* [Goal]: Pull out each line of the material below that contains the string "Describe". Case must match.

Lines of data
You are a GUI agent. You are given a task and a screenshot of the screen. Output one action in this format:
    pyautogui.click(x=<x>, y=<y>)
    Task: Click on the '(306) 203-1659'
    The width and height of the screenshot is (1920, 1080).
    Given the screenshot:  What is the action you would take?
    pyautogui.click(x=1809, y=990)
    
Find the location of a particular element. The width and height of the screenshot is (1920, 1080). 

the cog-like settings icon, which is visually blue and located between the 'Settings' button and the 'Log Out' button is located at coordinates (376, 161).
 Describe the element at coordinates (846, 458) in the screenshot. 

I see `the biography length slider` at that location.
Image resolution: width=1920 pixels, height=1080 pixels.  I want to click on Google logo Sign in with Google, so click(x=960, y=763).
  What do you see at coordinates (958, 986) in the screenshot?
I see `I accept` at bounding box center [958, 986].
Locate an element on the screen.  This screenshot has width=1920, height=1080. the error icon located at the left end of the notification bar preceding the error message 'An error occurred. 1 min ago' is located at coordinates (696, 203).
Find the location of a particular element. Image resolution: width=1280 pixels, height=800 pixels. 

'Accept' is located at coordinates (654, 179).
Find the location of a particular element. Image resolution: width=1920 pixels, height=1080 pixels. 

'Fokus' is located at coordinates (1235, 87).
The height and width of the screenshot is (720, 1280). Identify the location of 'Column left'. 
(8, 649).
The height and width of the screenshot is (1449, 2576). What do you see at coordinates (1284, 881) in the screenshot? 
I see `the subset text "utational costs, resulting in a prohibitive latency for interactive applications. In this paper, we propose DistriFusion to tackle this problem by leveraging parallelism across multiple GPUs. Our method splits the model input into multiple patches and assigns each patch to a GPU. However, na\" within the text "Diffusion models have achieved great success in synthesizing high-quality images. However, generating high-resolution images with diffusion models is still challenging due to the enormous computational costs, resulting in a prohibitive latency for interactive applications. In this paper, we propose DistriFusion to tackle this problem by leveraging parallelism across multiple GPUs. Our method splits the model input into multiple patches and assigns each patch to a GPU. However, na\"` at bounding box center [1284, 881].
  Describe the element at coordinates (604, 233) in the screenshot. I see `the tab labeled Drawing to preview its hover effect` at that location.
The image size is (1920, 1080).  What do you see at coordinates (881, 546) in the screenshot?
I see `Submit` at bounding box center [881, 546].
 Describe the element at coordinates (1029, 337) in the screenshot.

* [Response below]:
 Describe the element at coordinates (846, 458) in the screenshot. 
  Describe the element at coordinates (604, 233) in the screenshot. I see `the tab labeled Drawing to preview its hover effect` at that location.
 Describe the element at coordinates (1029, 337) in the screenshot.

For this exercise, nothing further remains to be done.